_ЦЕЛЬ ЗАДАНИЯ_
Перепишите без изменений фрагмент отрывка о тексте и дискурсе от слов «Конечно, терминологическая проблема» до слов «занимает несколько страниц[4].», включая их.

_ПРЕДЛОЖЕННЫЙ ОТРЫВОК_
┏━━
Конечно, терминологическая проблема «текст-дискурс» стартовала значительно позже, однако, как сказали бы специалисты-лошадники, «приняла резво». Если внимательно рассмотреть хотя бы основные определения и текста, и дискурса, а к ним еще добавить и описание точек зрения на их взаимосвязь, то на собственную точку зрения не останется или сил, или полиграфических мощностей. В целом ряде работ одно только обобщение разных взглядов на эту проблему занимает несколько страниц[4].
┗━━
_ИСХОДНЫЕ ДАННЫЕ_
┏━━
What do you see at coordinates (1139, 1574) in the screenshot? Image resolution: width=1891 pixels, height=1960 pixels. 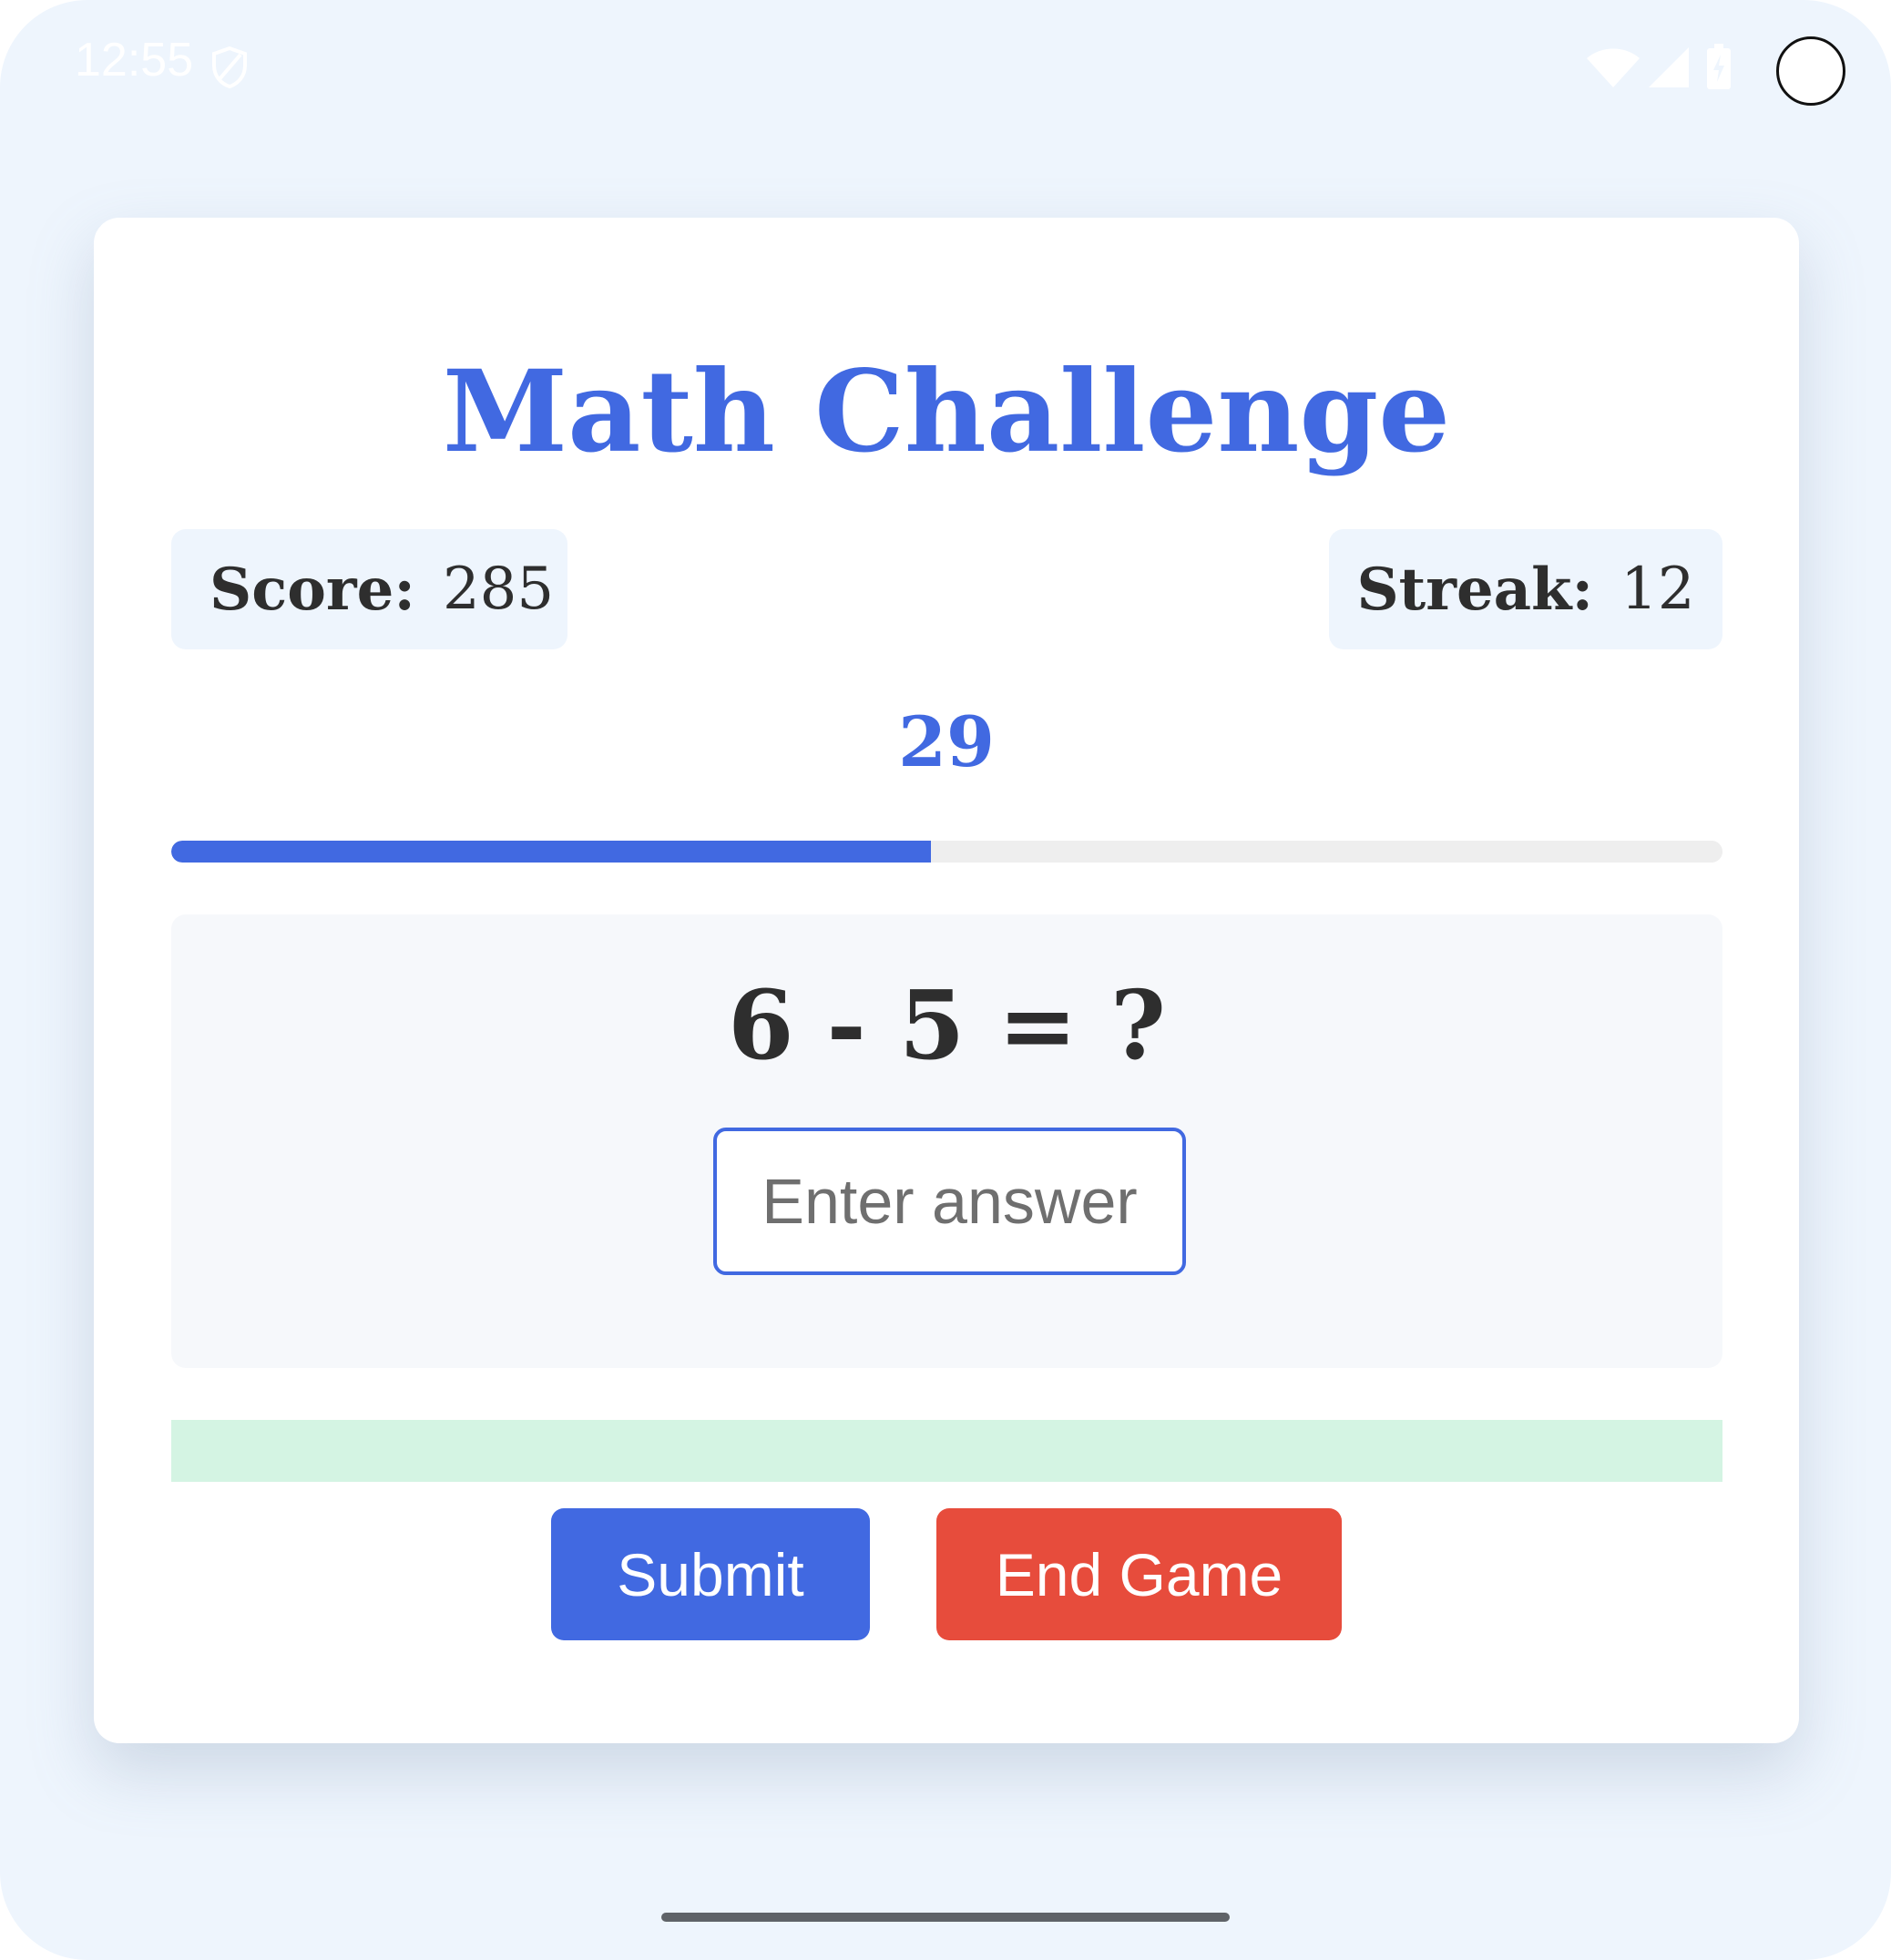 I see `end-game-button: End Game` at bounding box center [1139, 1574].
┗━━
_РЕШЕНИЕ ЗАДАНИЯ_
Конечно, терминологическая проблема «текст-дискурс» стартовала значительно позже, однако, как сказали бы специалисты-лошадники, «приняла резво». Если внимательно рассмотреть хотя бы основные определения и текста, и дискурса, а к ним еще добавить и описание точек зрения на их взаимосвязь, то на собственную точку зрения не останется или сил, или полиграфических мощностей. В целом ряде работ одно только обобщение разных взглядов на эту проблему занимает несколько страниц[4].